The immediate impact of the French Revolution was the death of thousands of aristocrats on the guillotine, the desecration of many Catholic cathedrals and churches and the abolishment of religion, and the establishment of a republic in 1792 after the arrest of the King at the Royal Palais. Then, the legislative power of the republic fell to the National Convention. But, in 1793, the Jacobins seized power and unleashed the Reign of Terror (1793-1794) with nearly 1200 people meeting death on the guillotine.
In 1794 the French people revolted against the excesses of the Reign of Terror. After this a plebiscite ratified a constitution and took effect in 1795, installing what is known as the Directory. Because this group met with opposition from the remaining Jacobins, Napoleon Bonaparte was able to gain power and organize the coup which installed the Consulate. In 1804, Bonaparte established himself as Emperor, a position which effectively did away with the specifically republican phase of the French Revolution.
With the monarchy restored after Bonaparte's exile in 1814, albeit only 100 days, France was still not a democracy.
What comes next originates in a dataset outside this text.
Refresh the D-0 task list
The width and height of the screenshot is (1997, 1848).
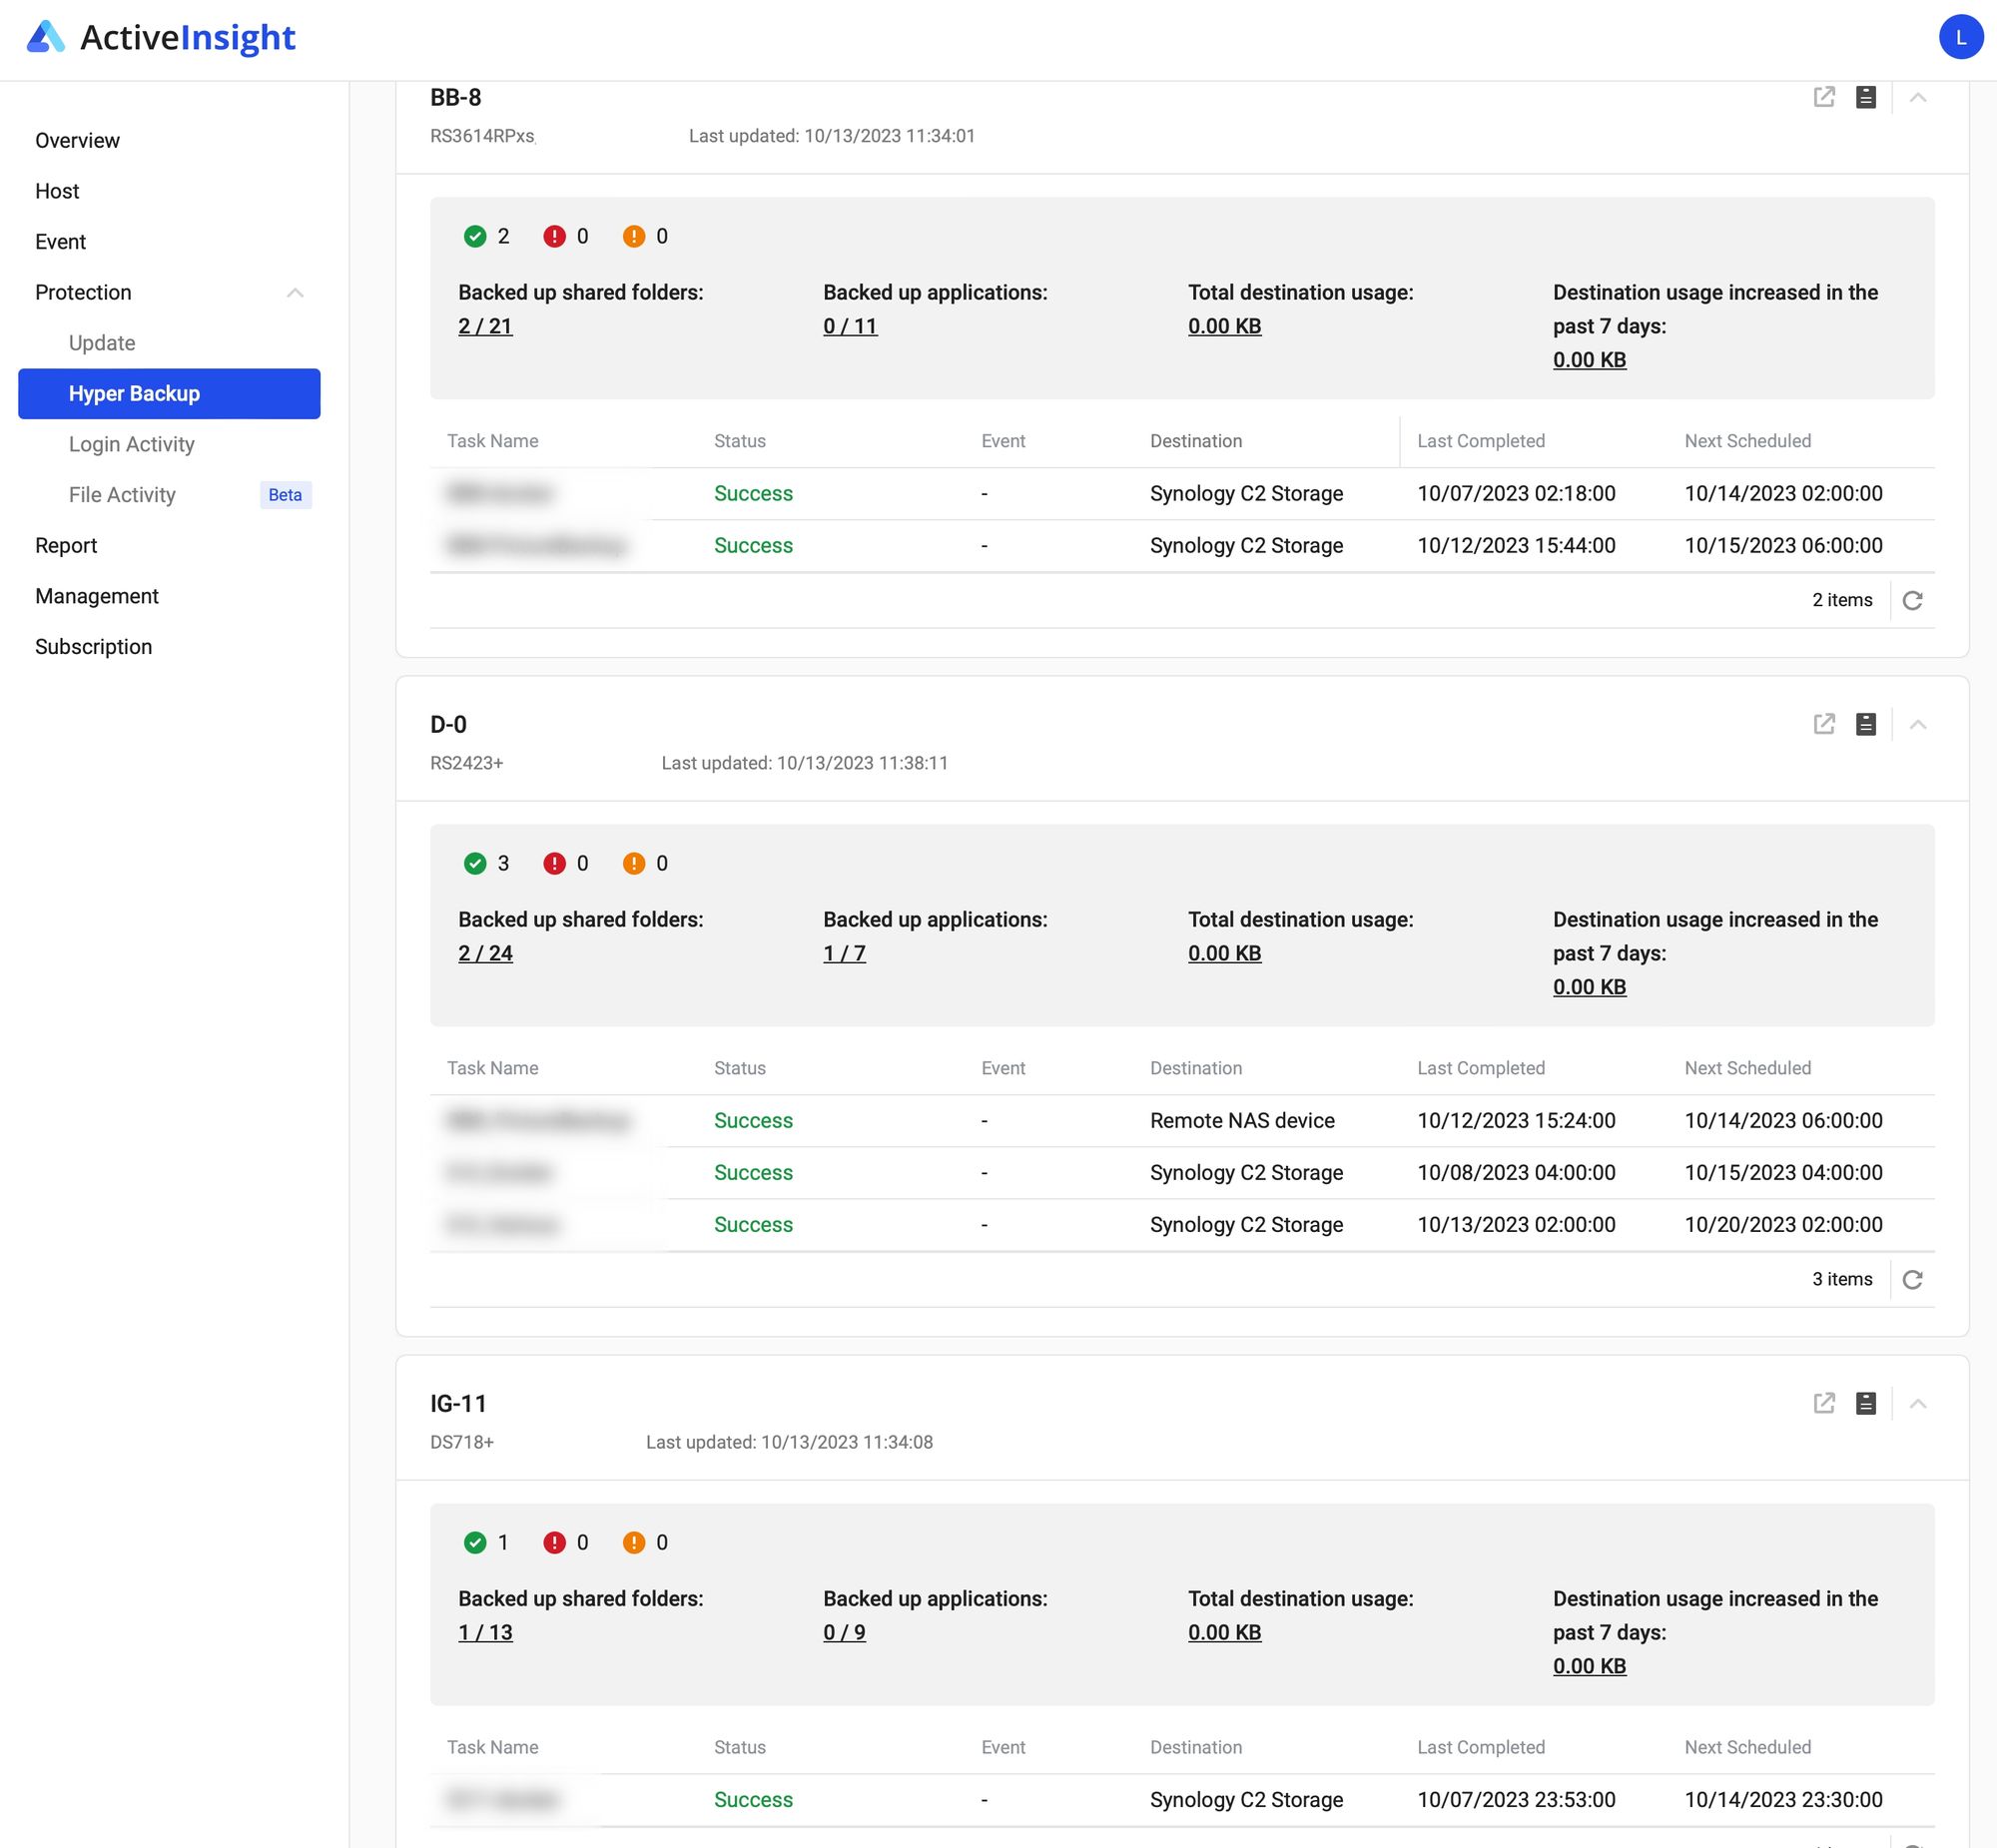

But by the revolution of 1848, and the establishment of the Second Republic whose motto was Liberte, Equalite, Fraternite, there began a more democratic trend in government with the promulgation of universal suffrage. However, there was yet support for the monarchists, with Napoleon III eventually being made monarch in 1852. Conflict between the two ideologies existed until 1879.
With the establishment of democratic and socialist ideas in France, old ideas gave way as in the Haitain revolution of the slaves, who obtained liberty. The New Enlightenment, and secularism, separation of church and state, came into being. These were both movements toward modernization. Thus, the modern era came in the shadow of the French Revolution.